━━━ SELECTED EXCERPT

Women's fashion boutique Aritzia is a top stock to buy in September 2022.
Source: Getty Images

Written by Christopher Liew, CFA at The Motley Fool Canada

Many factors influence investors in picking common stocks. Without looking into the business performance, the top ones are market capitalization and brand profile. The first refers to the company’s size or total value, while the second pertains to brand reputation. Both factors translate into higher perceived share prices.

A name that deserves serious attention in the last quarter of 2024 and beyond is a recognized Canadian value retailer. Dollarama (TSX:DOL) has a market cap of $38.8 billion and is number 37 in Brand Finance’s Canada 100 2024 Ranking. The independent brand valuation consultancy firm annually lists Canada’s strongest and most valuable brands.

Dollarama is a winning investment in the consumer discretionary sector, evidenced by total returns of 202.1% and 806.2% in five and ten years, respectively. As of October 8, 2024, the consumer defensive stock trades at $138.71 per share, up 45.7% year-to-date. But given the current and historical stock performance, is Dollarama a buy, sell, or hold for 2025?

Simple concept

The first official Dollarama store in Matane, Quebec, opened in 1992. Larry Rossy, the founder’s grandson, had a simple concept: offer all items for $1.00 or less. His management team converted all 44 variety store locations to this new concept. The dollar store retail chain expanded fast and grew its presence from 2001 to 2003.

Fast forward to 2011, Dollarama has become a well-established company and celebrated the opening of its 700th store. The following year, it introduced two new price points – $2.50 and $3.00. It also came with greater product selection and compelling value. 2013 marked the entry into Latin American markets through a licensing and services agreement with Dollar City.

━━━━━━
━━━ GIVEN INFORMATION

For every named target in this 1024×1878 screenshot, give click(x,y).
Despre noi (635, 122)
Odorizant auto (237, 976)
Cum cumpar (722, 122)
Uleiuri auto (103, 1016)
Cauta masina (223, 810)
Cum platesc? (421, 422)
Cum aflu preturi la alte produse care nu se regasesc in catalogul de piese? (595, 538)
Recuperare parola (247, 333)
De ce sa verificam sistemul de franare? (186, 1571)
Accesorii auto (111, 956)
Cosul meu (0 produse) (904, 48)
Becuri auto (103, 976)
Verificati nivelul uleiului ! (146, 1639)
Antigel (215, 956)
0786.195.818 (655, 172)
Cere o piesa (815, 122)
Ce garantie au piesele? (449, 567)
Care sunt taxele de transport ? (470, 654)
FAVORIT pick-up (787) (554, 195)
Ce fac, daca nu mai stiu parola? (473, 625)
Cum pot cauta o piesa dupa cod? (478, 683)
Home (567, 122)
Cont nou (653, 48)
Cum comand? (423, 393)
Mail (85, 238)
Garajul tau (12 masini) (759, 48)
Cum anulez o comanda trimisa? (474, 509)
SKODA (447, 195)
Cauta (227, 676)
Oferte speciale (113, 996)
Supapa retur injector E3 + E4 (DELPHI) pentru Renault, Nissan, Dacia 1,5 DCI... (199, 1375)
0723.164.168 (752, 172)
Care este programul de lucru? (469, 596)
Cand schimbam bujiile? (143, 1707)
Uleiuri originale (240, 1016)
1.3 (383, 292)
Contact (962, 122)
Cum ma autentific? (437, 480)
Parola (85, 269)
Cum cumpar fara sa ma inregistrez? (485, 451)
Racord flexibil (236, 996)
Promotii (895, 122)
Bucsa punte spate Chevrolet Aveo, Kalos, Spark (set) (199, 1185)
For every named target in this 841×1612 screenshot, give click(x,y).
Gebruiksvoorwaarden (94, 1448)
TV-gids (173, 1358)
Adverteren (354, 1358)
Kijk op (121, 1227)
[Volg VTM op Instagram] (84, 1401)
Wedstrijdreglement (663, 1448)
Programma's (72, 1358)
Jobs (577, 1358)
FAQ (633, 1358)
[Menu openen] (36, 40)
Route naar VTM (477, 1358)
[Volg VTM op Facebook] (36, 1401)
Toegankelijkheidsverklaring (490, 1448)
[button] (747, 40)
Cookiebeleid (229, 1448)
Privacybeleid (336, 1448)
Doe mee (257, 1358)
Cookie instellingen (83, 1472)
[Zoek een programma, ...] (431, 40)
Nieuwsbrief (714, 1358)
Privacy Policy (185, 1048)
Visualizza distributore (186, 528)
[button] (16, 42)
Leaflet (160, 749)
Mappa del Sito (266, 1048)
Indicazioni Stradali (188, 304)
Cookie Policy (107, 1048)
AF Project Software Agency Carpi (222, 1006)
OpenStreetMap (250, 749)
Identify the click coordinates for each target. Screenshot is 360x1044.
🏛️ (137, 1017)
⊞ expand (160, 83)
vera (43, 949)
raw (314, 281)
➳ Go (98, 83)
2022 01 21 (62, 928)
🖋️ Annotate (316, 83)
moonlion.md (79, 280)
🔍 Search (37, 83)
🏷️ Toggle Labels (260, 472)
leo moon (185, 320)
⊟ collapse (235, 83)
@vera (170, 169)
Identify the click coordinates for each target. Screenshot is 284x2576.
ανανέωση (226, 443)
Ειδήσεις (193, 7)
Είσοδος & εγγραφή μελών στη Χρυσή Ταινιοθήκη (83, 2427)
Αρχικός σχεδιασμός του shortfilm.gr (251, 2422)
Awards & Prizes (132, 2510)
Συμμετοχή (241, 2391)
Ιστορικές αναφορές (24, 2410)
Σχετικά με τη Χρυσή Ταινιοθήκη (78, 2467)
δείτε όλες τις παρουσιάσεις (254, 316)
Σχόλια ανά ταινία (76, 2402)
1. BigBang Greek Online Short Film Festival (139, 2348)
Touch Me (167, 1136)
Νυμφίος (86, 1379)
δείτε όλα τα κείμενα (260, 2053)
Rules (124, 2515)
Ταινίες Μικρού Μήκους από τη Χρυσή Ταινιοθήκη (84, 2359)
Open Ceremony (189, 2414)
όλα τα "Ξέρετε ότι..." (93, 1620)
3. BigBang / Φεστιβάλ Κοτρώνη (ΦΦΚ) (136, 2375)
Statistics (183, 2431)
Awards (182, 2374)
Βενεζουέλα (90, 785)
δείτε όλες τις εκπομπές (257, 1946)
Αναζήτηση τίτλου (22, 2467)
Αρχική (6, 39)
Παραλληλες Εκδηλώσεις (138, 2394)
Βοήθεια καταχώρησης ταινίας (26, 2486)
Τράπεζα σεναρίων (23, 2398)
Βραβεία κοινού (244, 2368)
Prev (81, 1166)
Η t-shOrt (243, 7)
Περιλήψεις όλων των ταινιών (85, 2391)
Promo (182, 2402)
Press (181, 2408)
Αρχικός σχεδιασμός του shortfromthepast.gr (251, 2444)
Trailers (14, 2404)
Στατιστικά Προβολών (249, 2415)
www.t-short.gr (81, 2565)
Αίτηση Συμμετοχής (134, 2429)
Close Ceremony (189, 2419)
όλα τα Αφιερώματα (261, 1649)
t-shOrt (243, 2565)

━━━━━━

TASKS TO COMPLETE:
(a) In the Dollarama article, rewrite the part that opens with the words containing "Many factors influence" and closes with "perceived share prices.", putting "brand image" in place of "brand profile".
(b) For each statement, say whether it agrees with the Dollarama article, answering yes or no and quoting the deciding words. (i) The first official Dollarama store opened in Matane, Quebec. (ii) Dollarama has a market cap of $38.8 billion. (iii) Dollarama opened its 700th store in 2013.

ANSWERS FOR THIS EXERCISE:
(a)
Many factors influence investors in picking common stocks. Without looking into the business performance, the top ones are market capitalization and brand image. The first refers to the company’s size or total value, while the second pertains to brand reputation. Both factors translate into higher perceived share prices.

(b)
(i) Yes: "The first official Dollarama store in Matane, Quebec, opened in 1992."
(ii) Yes: "Dollarama (TSX:DOL) has a market cap of $38.8 billion"
(iii) No: "Fast forward to 2011, Dollarama has become a well-established company and celebrated the opening of its 700th store."